_SOURCE PASSAGE_
*** Block opens ***
Wednesday, November 17, 2004

Here's my Washington Post piece on Lil Jon's new album Crunk Juice.

Tuesday, November 16, 2004

Superpitcher was monstrously awesome in New York last Thursday. I’d not figured him for such a DJ after seeing one good but not especially distinctive set and hearing little of his deck rep prior, but wooeee! Last time here he was pretty tracky and minimal, but this time he hit it hard, getting that hair down in his eyes and making people dance. After an hour or so of syncopated techno, there was a long stretch of stomping schaffel stuff, really noisy and hard and immersive—what Geeta nailed as "Transylvanian disco." I wish I knew/remembered more of what he was playing at that point—Blackstrobe’s “The Abwehr Disco” was one he got especially crazy with—but toward the end he mailed out a hot Kompakt love letter by way of a few biggies: Michael Mayer’s lick of “Happiness” into the DJ Koze remix of Reinhard Voigt (my favorite track on Komapkt 100, as it were) into a weird remix of his own “Baby’s On Fire” Eno cover…this one was reduced to nothing but the bassline, Superpitcher’s sexy vocals, and a few distant handclaps…which locked into the tick-tock tack of “Timecode” to great effect. All of this sounded grand played loud at Ikon, a good space I hope plays home to more stuff of the like.

And, you know, as an aside to those out there who claim that New York sucks…you’re wrong. After getting back from Berlin (pics of which soon when I figure out how) I decided to pretend, as a thought experiment if nothing else, that NYC shouldn’t be embarrassed in comparison. It’s worked. Last week alone saw Derek Plaslaiko, Mike Servito, James T. Cotton, and Matthew Dear; Superpitcher and Ada; and a small but on-it crew at a fun We Are Robots party at Café Deville. The crowds aren’t huge and the venues aren’t ideal, but this music is alive and happening here. Quit bitching and listen!

Wednesday, November 10, 2004

And so Maggie went screaming into a field of hi-hats, gravity transposed, heels written out of the equation. Her eye couldn’t help but twitch. Below her a bassline responded in a different slice of time. “You get what you get.” Outside the bridge she’d crossed wiggled, its suspension twisting free. Sensation fanned all around. She knew it wasn’t hers to have; the contract she’d signed was binding but not to a name. “You are who you are, whenever.” The idea of minutes struck her as slapstick. Foibles held close their charms. The idea of ideas… She checked in on her fellow patients, saw their gowns lift above their knees. The light was phosphorescent, glorious, embarrassing. Surely there was a word to express embarrassment as a sort of proud unworthiness, an acknowledgment of smallness itself as high as aspirations could ever hope to scale. Tsk-tsk-tsk-tsk. She shook off aural dust. “Wipe that dirt off your shoulder,” was how they’d said it in a different time. Maggie and her hand reacquainted. The steel around her shone. It was time for another breeze. She sipped at liquid, one vessel to another—Plato’s playthings trading duties. She’d underappreciated times like these in that different time, not appreciated them at all. It was a new moment for memes to stand up and be counted. “None of this is unreal!” The DJ floated between records, weaving at a loom. From the corner of her eye he spun a thread. It circled, surrounded, cinched…

Thursday, November 04, 2004



Here is a picture of techno I took on a train from Switzerland to Germany.

Wednesday, November 03, 2004

If you happen upon this from another country, I'm really sorry. A lot of us are. Not enough, but a lot.
*** Block closes ***
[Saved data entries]
*** Block opens ***
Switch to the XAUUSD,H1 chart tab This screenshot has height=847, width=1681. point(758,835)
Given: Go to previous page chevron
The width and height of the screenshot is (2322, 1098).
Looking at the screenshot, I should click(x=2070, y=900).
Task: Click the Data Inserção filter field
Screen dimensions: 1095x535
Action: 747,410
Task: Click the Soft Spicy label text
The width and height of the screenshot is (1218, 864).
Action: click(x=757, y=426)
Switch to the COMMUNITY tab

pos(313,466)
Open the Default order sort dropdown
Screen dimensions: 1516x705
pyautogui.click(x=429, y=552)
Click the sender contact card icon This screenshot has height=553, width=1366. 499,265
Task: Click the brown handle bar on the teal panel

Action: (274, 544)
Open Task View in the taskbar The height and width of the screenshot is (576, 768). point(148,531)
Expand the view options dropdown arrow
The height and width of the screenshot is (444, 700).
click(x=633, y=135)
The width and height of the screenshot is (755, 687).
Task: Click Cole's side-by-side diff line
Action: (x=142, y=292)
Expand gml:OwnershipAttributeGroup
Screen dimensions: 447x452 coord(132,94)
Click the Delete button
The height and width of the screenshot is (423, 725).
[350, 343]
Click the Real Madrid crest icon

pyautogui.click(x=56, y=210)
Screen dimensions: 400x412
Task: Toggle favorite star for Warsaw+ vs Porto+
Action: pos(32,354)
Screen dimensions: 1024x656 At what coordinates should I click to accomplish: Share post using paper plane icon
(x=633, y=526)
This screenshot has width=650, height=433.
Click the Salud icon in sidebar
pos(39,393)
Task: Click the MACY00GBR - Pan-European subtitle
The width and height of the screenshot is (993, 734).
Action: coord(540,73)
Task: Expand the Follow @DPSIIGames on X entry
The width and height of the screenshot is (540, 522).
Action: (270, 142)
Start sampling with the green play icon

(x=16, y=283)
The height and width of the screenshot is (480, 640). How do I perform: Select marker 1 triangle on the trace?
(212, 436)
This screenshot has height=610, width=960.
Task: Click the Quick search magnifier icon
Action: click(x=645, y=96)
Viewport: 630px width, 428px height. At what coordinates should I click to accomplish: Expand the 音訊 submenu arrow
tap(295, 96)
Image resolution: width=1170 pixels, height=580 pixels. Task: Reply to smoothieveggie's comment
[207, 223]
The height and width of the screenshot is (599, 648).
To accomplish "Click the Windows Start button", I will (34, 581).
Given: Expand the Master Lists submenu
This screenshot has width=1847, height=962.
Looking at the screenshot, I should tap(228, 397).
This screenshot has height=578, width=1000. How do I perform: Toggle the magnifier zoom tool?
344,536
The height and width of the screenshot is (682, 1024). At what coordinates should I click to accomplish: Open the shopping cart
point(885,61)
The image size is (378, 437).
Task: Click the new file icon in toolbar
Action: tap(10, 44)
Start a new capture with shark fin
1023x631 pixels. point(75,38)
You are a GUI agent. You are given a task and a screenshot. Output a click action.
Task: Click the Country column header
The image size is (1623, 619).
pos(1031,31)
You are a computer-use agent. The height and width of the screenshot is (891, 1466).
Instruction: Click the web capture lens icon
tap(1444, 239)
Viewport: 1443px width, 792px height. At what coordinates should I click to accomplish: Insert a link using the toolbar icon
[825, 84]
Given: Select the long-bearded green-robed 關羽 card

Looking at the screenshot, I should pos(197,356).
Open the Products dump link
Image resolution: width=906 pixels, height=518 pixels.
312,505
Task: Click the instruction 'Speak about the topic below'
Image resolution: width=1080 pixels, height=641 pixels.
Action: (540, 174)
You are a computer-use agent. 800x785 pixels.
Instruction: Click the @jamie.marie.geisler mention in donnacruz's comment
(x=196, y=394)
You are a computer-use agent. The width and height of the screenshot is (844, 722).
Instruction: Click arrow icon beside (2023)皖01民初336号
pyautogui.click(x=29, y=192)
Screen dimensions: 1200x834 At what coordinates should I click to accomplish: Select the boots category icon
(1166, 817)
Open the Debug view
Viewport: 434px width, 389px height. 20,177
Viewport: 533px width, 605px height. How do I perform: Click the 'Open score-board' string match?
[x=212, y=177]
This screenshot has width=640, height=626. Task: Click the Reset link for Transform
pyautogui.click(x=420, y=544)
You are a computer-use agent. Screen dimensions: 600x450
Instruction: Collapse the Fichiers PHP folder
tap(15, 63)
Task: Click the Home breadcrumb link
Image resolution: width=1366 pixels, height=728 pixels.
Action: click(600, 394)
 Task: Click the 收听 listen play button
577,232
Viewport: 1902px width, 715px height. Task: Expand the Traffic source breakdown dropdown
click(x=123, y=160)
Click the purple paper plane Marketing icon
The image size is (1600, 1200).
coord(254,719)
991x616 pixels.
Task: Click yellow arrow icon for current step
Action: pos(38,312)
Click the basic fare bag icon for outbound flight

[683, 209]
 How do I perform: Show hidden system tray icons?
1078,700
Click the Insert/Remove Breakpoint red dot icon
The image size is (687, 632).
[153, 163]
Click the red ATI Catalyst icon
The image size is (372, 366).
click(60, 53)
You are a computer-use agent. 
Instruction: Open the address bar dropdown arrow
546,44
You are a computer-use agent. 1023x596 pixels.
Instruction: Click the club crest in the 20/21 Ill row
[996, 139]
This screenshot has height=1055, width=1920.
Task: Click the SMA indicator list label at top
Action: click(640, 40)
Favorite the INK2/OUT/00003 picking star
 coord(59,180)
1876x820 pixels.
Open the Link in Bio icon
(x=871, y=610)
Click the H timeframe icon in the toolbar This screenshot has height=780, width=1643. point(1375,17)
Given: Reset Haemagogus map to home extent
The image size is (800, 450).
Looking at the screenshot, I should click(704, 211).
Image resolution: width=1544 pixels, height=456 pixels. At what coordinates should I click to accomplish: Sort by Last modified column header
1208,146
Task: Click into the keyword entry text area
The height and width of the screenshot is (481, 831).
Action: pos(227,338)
*** Block closes ***
_QUESTIONS TO ANSWER_
[1] Answer these questions about the blog excerpt:
(a) At which venue did Superpitcher play in New York?
(b) What name did Geeta give the stretch of stomping schaffel music?
(c) Between which two countries was the train traveling when the picture of techno was taken?
[2] Can you copy the blog excerpt word for word, from "And, you know, as" to "bitching and listen!"?

_PROBLEM SOLUTIONS_
[1]
(a) Ikon
(b) "Transylvanian disco"
(c) From Switzerland to Germany

[2]
And, you know, as an aside to those out there who claim that New York sucks…you’re wrong. After getting back from Berlin (pics of which soon when I figure out how) I decided to pretend, as a thought experiment if nothing else, that NYC shouldn’t be embarrassed in comparison. It’s worked. Last week alone saw Derek Plaslaiko, Mike Servito, James T. Cotton, and Matthew Dear; Superpitcher and Ada; and a small but on-it crew at a fun We Are Robots party at Café Deville. The crowds aren’t huge and the venues aren’t ideal, but this music is alive and happening here. Quit bitching and listen!